Em "Ballet de l'Alcidiane" (2002), representando os protocolos das danças de corte chegadas a França vindas de Itália, Vasco Araújo propunha-nos vitrinas em cujo interior diminutos cenários e figuras em plasticina colorida evocavam os ideais (nomeadamente estéticos) veiculados por esses jogos performativos; em "Debret" regressamos à face lúdica, à exuberância e teatralidade dessas pequenas figuras, desta vez em fimo: uma série de delicadas mesas pintadas e, sobre elas, uma série de ovos, referência aos famosos ovos Fabergé da corte imperial Russa, de dentro dos quais, em vez de jóias, saem os quadros de uma história - efabulada "ma non troppo" - das relações de poder e subjugação estabelecidas entre colonos brancos e escravos negros.

Talvez um primeiro olhar, mais desatento, passe apenas pela ironia caricatural do sexo sem censura. As pernas de dois negros a aparecer sob os folhos da saia armada de uma grande senhora a quem fazem cunnilingus, um pequenino e pálido homem enchapelado a fixar um horizonte para lá de nós com as pontas do casaco levantadas e as calças descidas enquanto um escravo o sodomiza: é preciso parar, demorar mais, para ver os cortes vermelho sangue das vergastadas nas costas dos escravos que fazem a tessitura terrivelmente violenta deste pequeno teatro barroco do sexo nas colónias.

Por entre as referências às artes decorativas, o processo é alegórico: a questão não é o sexo, são os exercícios de poder, a subjugação, o desrespeito. "Pelo que fizeram se hão-de condenar muitos, pelo que não fizeram, todos", escreveu Padre António Vieira. É uma das muitas citações de tom tonitruante inscritas nos tampos das mesas feitas palco.

Portugal - e esta tem sido uma discussão permanente - nunca fez um verdadeiro face-a-face com o seu passado colonial, não construiu um verdadeiro discurso pós-colonial. Até há poucos anos a cultura contemporânea portuguesa era, na verdade, praticamente omissa em imagens evocativas desse percurso, sobretudo imagens que despissem a couraça protectora de uma certa distância analítica permitindo-se, em vez disso, alguma visceralidade.

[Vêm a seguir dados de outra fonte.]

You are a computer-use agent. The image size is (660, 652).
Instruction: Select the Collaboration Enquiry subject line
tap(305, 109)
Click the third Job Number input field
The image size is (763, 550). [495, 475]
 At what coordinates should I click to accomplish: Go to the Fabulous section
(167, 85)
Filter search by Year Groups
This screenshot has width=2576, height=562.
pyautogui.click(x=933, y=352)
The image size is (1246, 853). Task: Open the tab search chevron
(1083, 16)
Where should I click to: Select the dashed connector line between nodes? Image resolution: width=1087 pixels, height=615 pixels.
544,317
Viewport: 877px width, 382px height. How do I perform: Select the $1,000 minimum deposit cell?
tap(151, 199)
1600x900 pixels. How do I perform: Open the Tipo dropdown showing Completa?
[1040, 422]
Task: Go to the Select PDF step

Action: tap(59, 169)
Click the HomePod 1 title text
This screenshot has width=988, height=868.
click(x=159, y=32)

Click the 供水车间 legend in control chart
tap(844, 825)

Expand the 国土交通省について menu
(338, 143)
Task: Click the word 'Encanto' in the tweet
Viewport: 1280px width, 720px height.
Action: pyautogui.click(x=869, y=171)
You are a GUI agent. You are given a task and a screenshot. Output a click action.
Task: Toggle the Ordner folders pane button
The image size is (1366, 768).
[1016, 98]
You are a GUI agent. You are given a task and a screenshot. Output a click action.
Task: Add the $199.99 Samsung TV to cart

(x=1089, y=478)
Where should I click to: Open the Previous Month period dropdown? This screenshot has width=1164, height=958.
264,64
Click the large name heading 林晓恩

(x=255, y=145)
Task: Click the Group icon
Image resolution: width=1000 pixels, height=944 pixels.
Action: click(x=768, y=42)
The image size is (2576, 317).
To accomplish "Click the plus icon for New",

No final do ano passado, com a publicação de "Caderno de Memórias Coloniais" (ed. Angelus Novus), Isabela Figueiredo libertava demónios num ajuste de contas com o pai morto, um electricista em quem fez encarnar todos os males do racismo - o pequeno racismo quotidiano, da base da pirâmide. As reacções não se fizeram esperar, extremadas. Talvez estejamos, por fim, a chegar a alguma catarse.